→ **Exercise brief**
Would you set down each line of the data below exactly?

**** Source material

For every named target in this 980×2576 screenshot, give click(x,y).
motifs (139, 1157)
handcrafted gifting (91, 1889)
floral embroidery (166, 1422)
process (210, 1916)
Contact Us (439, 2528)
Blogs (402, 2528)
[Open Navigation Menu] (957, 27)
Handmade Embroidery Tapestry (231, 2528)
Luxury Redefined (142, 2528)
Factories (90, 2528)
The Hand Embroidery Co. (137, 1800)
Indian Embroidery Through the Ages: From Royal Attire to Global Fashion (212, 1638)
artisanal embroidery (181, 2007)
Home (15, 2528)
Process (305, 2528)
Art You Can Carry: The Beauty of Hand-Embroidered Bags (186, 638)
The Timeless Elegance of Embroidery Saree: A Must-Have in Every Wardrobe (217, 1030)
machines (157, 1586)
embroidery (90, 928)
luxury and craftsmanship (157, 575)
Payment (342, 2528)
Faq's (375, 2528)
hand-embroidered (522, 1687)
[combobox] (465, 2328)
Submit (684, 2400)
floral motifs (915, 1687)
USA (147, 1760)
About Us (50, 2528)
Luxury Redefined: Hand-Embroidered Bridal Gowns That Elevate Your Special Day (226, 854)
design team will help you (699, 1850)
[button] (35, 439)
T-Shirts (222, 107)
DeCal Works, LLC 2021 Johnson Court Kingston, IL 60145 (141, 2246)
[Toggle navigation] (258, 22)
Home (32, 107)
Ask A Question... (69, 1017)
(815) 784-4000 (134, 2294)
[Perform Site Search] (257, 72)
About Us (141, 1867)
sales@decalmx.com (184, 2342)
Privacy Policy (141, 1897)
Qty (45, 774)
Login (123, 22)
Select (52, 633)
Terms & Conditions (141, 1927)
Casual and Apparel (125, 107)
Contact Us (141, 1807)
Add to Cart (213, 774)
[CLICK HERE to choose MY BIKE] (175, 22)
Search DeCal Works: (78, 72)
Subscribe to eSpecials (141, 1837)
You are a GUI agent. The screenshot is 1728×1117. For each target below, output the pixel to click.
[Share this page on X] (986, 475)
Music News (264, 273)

********

→ **Result**
For every named target in this 980×2576 screenshot, give click(x,y).
motifs (139, 1157)
handcrafted gifting (91, 1889)
floral embroidery (166, 1422)
process (210, 1916)
Contact Us (439, 2528)
Blogs (402, 2528)
[Open Navigation Menu] (957, 27)
Handmade Embroidery Tapestry (231, 2528)
Luxury Redefined (142, 2528)
Factories (90, 2528)
The Hand Embroidery Co. (137, 1800)
Indian Embroidery Through the Ages: From Royal Attire to Global Fashion (212, 1638)
artisanal embroidery (181, 2007)
Home (15, 2528)
Process (305, 2528)
Art You Can Carry: The Beauty of Hand-Embroidered Bags (186, 638)
The Timeless Elegance of Embroidery Saree: A Must-Have in Every Wardrobe (217, 1030)
machines (157, 1586)
embroidery (90, 928)
luxury and craftsmanship (157, 575)
Payment (342, 2528)
Faq's (375, 2528)
hand-embroidered (522, 1687)
[combobox] (465, 2328)
Submit (684, 2400)
floral motifs (915, 1687)
USA (147, 1760)
About Us (50, 2528)
Luxury Redefined: Hand-Embroidered Bridal Gowns That Elevate Your Special Day (226, 854)
design team will help you (699, 1850)
[button] (35, 439)
T-Shirts (222, 107)
DeCal Works, LLC 2021 Johnson Court Kingston, IL 60145 (141, 2246)
[Toggle navigation] (258, 22)
Home (32, 107)
Ask A Question... (69, 1017)
(815) 784-4000 (134, 2294)
[Perform Site Search] (257, 72)
About Us (141, 1867)
sales@decalmx.com (184, 2342)
Privacy Policy (141, 1897)
Qty (45, 774)
Login (123, 22)
Select (52, 633)
Terms & Conditions (141, 1927)
Casual and Apparel (125, 107)
Contact Us (141, 1807)
Add to Cart (213, 774)
[CLICK HERE to choose MY BIKE] (175, 22)
Search DeCal Works: (78, 72)
Subscribe to eSpecials (141, 1837)
You are a GUI agent. The screenshot is 1728×1117. For each target below, output the pixel to click.
[Share this page on X] (986, 475)
Music News (264, 273)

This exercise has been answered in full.